(Source document begins)
Psychologist, Speaker and Best Selling Author Samantha Ruth shares five ways you can help someone who has lost a loved one heal.
“Grief is in two parts; the first is loss, the second is the remaking of life” – Anne Roiphe.
My grieving journey began less than four years ago after my husband unexpectedly passed away on what was otherwise an ordinary Wednesday. As a psychologist trained to deal with trauma and loss, there was certainly pressure to bounce back quickly.
That’s something that I not only could not do, it’s something I would not do. Because we have to feel our feelings. We have to “deal with it” so that it doesn’t resurface in unhealthy ways at other times in our lives.
And for me, that meant shutting out everyone else’s opinions and expectations and listening to my own voice. Here’s what I’ve learned so far on my journey: We need to heal our own way… and that’s different for each and every one of us.
And most times, we don’t even know what we need to heal from a traumatic loss; I certainly didn’t initially. But with the right support and guidance around us, we can remove the overwhelm, pressure, and judgment and be free to listen to our intuition…the absolute most important voice of all.
Do you have somebody in your life who has lost a loved one? You want to be there for them, but you’re worried about doing or saying the wrong thing? Here are five ways you can help someone in your life heal their own way.
Meet them where they are NOT where they used to be
Healing takes time, and some things take longer than others.
Let go of who they used to be.
Let go of any expectations.
Listen to where they are in this moment.
Don’t attempt to make sense of it.
Don’t take anything personally.
Adapt and find a way to meet them where they are.
For example, I’m the girl who never missed a football game or concert. And I had no desire to do these things for a long time after losing Jim. I could give you my reasons, but they’re not relevant. It doesn’t need to make sense to you, remember?
So imagine everyone’s surprise when I wasn’t at these events! Some people asked questions, added pressure, or laid on the guilt. Other people stayed silent and let their imaginations do the talking. And those who know me best met me where I was…. in a less social place with more desire to be outdoors. With my dog, Sassy, who was also grieving.
Eventually, I was more comfortable doing “Old Sam” activities, and there are some things I still haven’t returned to. Maybe I never will. I’m not that Sam anymore, just like your loved ones aren’t the same people they were before their loss.
Give them the space to heal their way.
Be understanding of their changing needs.
Don’t take it personally when they don’t come to events, reply to messages, or answer calls. Continue reaching out!
And be sure not to add pressure to be the person YOU want them to be. Let them know they’re accepted exactly as they are.
Understand that grief is invisible. Just because someone looks ok on the outside doesn’t mean that’s what they’re experiencing on the inside.
Understand that grief is always present, just in varying degrees.
Don’t minimize our pain or expect us “to get over it” in certain timeframes.
(Source document ends)
(Provided material begins)
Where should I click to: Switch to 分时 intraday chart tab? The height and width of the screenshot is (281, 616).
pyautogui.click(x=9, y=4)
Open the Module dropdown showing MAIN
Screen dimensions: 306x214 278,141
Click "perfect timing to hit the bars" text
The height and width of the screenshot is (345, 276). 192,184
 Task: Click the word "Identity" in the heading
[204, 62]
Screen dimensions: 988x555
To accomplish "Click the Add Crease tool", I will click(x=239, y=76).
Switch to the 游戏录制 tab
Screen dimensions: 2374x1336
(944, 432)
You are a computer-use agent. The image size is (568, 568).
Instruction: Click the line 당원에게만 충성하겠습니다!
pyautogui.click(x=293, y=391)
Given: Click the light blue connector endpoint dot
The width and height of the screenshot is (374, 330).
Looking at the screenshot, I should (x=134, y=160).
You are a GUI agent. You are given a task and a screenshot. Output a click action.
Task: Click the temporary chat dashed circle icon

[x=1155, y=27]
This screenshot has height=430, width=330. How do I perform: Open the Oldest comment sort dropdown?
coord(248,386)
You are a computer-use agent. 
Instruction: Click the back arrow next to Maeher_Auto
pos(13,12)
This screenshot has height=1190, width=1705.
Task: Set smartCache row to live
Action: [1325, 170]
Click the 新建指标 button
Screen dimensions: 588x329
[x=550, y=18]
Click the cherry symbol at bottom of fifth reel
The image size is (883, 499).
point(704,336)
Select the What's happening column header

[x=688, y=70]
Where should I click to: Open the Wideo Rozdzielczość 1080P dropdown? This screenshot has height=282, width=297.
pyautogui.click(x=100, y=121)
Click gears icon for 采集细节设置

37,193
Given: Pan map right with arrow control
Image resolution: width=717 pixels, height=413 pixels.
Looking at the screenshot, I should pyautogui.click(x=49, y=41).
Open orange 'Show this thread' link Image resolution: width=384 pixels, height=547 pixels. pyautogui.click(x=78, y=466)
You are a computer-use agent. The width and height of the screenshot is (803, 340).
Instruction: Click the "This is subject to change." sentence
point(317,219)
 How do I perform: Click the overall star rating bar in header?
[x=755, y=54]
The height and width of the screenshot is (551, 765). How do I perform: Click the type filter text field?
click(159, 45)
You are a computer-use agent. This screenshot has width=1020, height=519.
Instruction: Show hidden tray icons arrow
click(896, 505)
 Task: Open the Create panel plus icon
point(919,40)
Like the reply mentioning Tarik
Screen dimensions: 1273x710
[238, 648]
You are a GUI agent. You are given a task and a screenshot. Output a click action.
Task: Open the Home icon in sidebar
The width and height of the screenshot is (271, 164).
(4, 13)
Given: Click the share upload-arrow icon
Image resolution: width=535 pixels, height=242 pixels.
(Provided material ends)
Problem A:
In the article on helping someone grieve, on what day of the week did the author's husband unexpectedly pass away?
Problem B:
Write out the passage from the article on helping someone grieve, beginning at the words "My grieving journey" and stopping after the words "bounce back quickly.".

Problem solution A:
He passed away on an ordinary Wednesday.

Problem solution B:
My grieving journey began less than four years ago after my husband unexpectedly passed away on what was otherwise an ordinary Wednesday. As a psychologist trained to deal with trauma and loss, there was certainly pressure to bounce back quickly.